Dos pacientes admitidos no registro nesse período, 397 foram excluídos por não apresentar valor da glicemia no momento da admissão hospitalar ou que seus resultados não foram mensurados a partir do laboratório da instituição, como a glicemia capilar. Portanto, a amostra foi constituída por 152 pacientes, os quais foram divididos em dois grupos. O grupo I foi formado pelos pacientes com hiperglicemia de estresse, definida por glicemia na admissão maior ou igual a 126 mg/dL em não diabéticos e maior ou igual a 200 mg/dL nos diabéticos. Já o grupo II foi composto pelos pacientes que apresentavam níveis glicêmicos na admissão menores que os estabelecidos.

Protocolo do estudo

Os grupos foram comparados quanto às características clínicas (idade, sexo, fatores de risco cardiovascular, antecedentes patológicos e terapêuticos), quadro clínico da admissão, forma de apresentação da SCA, exames laboratoriais, alterações eletrocardiográficas, ecocardiográficas, tratamento durante internação e evolução hospitalar.

Quanto aos fatores de risco cardiovascular, foram investigados história familiar de doença arterial coronariana (DAC), tabagismo, sedentarismo, hipertensão arterial sistêmica (HAS), DM e dislipidemia (DLP).

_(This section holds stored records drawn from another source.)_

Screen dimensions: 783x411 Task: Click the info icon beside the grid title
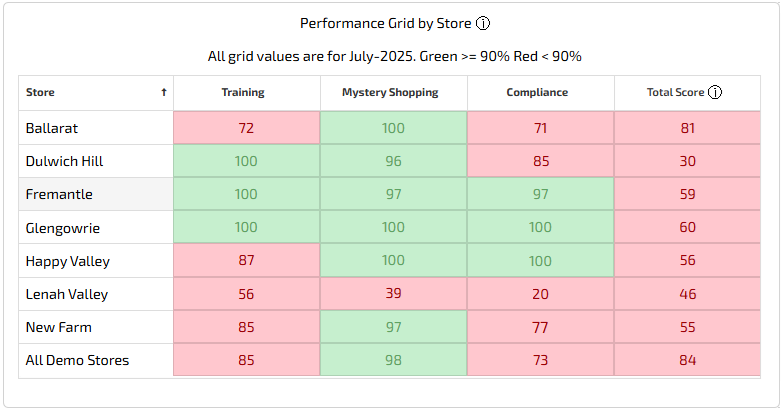click(x=482, y=23)
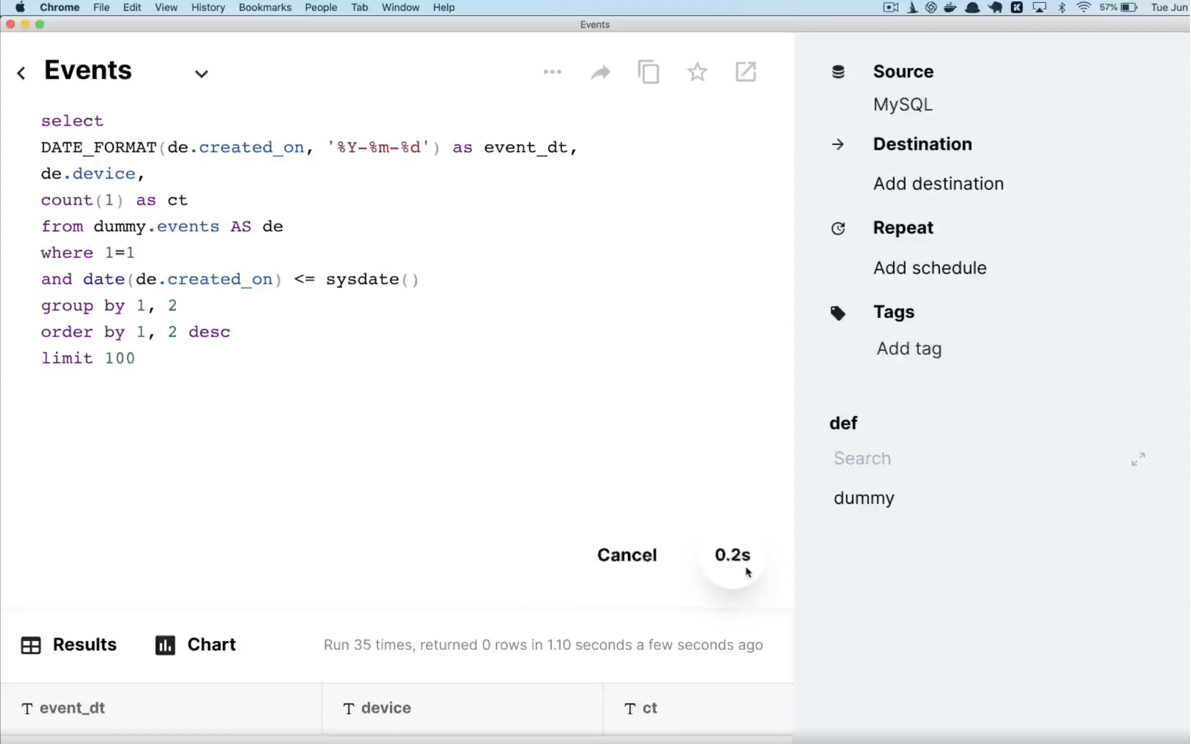The height and width of the screenshot is (744, 1191).
Task: Switch to the Chart tab
Action: (196, 645)
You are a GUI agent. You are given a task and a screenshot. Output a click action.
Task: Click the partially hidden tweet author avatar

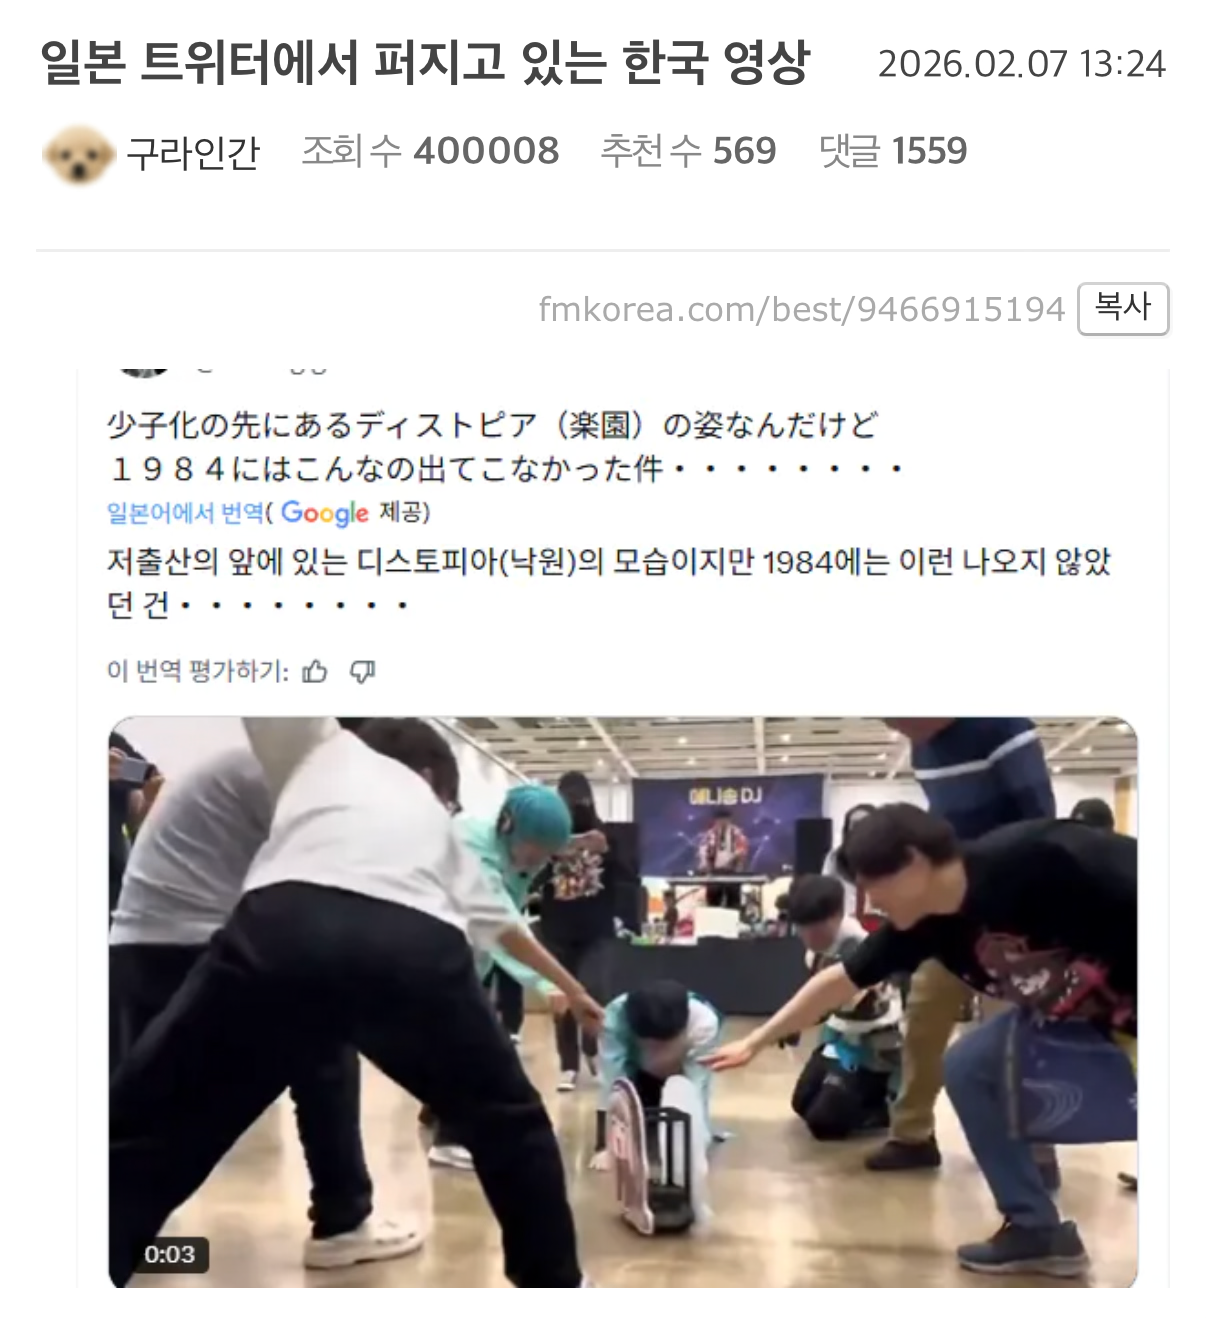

Consideramos portadores de DM, HAS e DLP todos aqueles que afirmaram ser portadores dessas patologias ou que estivessem em tratamento com agente específico. História familiar positiva foi considerada para todos que afirmaram ter parente de primeiro grau com idade inferior a 55 anos para o sexo masculino e 65 para o sexo feminino, com história de IAM. O tabagismo foi considerado presente naqueles que consumiam regularmente, no mínimo um cigarro ao dia, por pelo menos 30 dias antes da admissão. Foram considerados ex-tabagistas pacientes com consumo prévio regular de tabaco em qualquer época da vida, exceto nos 30 dias anteriores à admissão. Sedentarismo foi considerado positivo para todos os que referiram não praticar qualquer atividade física, ou que o faziam com frequência inferior a três dias na semana ou com duração inferior a 90 minutos semanais17. Além disso, também foram pesquisados antecedentes de trombose venosa profunda (TVP), acidente vascular encefálico (AVE), insuficiência cardíaca congestiva (ICC), arritmias e uso de medicamentos prévios (anti-hipertensivos, anti-diabéticos, nitratos, digitálicos, antiagregantes plaquetários, hipolipemiantes e benzodiazepínicos).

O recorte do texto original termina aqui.